::: Provided entries
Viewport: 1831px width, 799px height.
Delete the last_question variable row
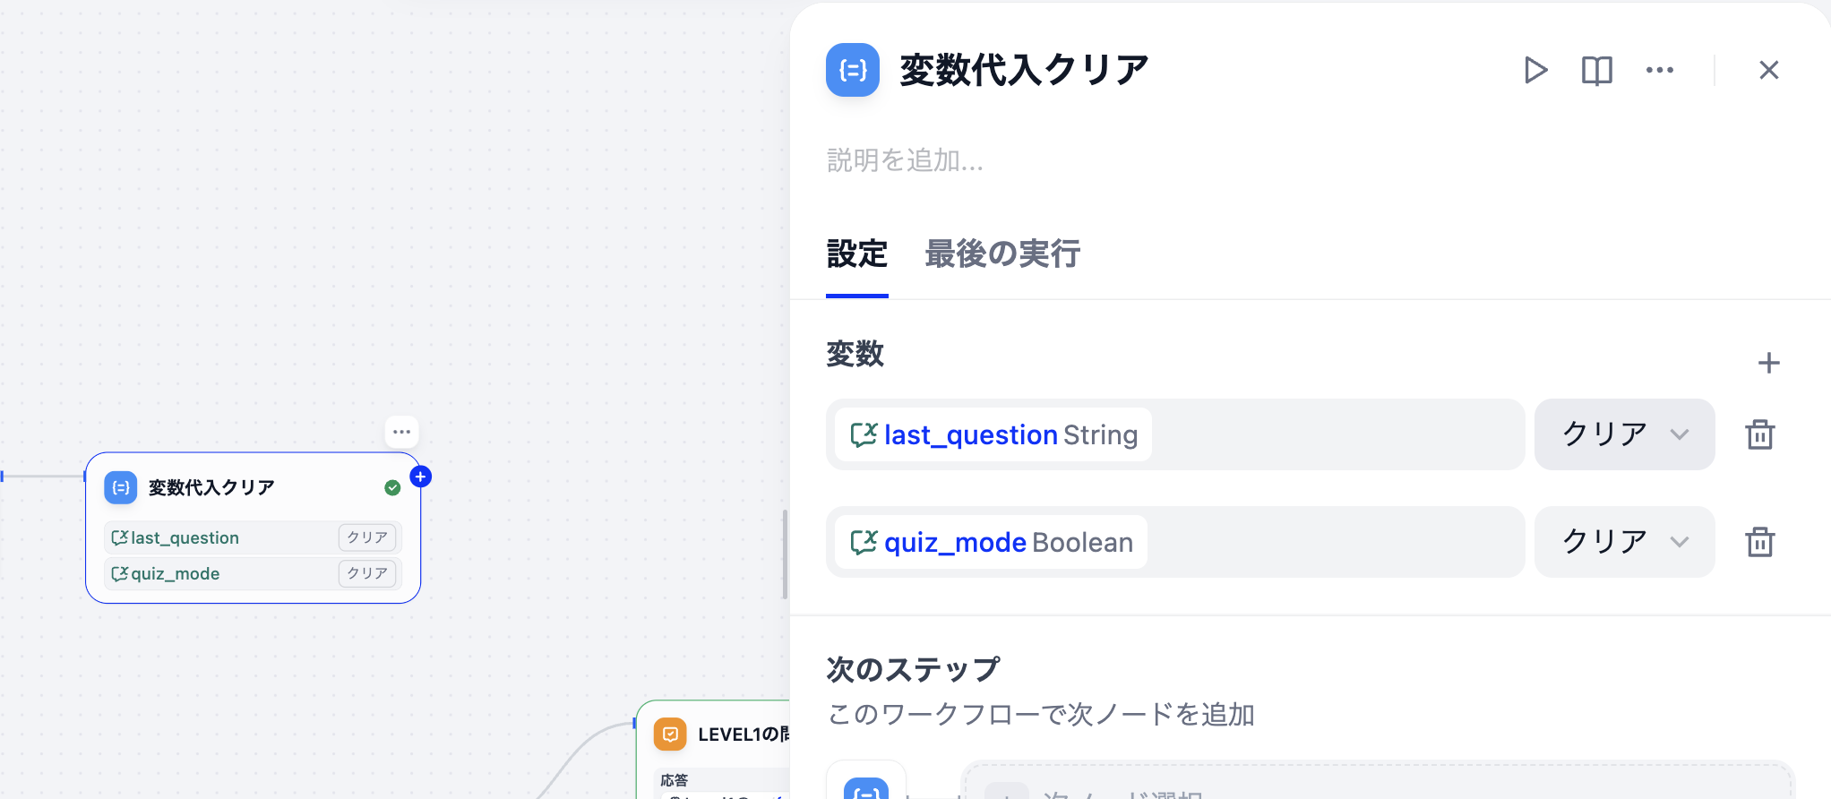tap(1759, 434)
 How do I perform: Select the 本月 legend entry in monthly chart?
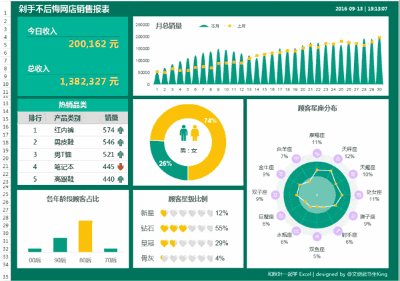tap(209, 26)
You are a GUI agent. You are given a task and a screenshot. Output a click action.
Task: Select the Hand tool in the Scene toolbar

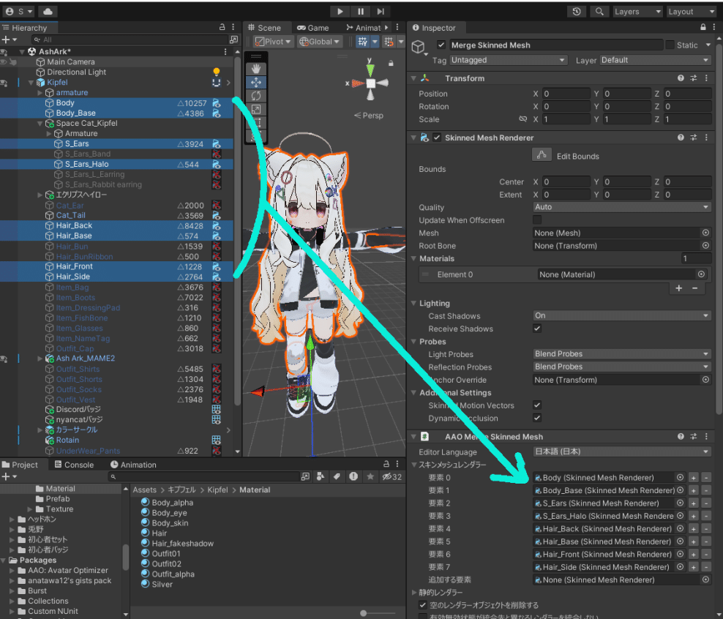point(256,68)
::::::
Gather every line in the records above that contains the string "Select", matching case exactly.

**Response to this exercise:**
 How do I perform: Select the 本月 legend entry in monthly chart?
Task: Select the Hand tool in the Scene toolbar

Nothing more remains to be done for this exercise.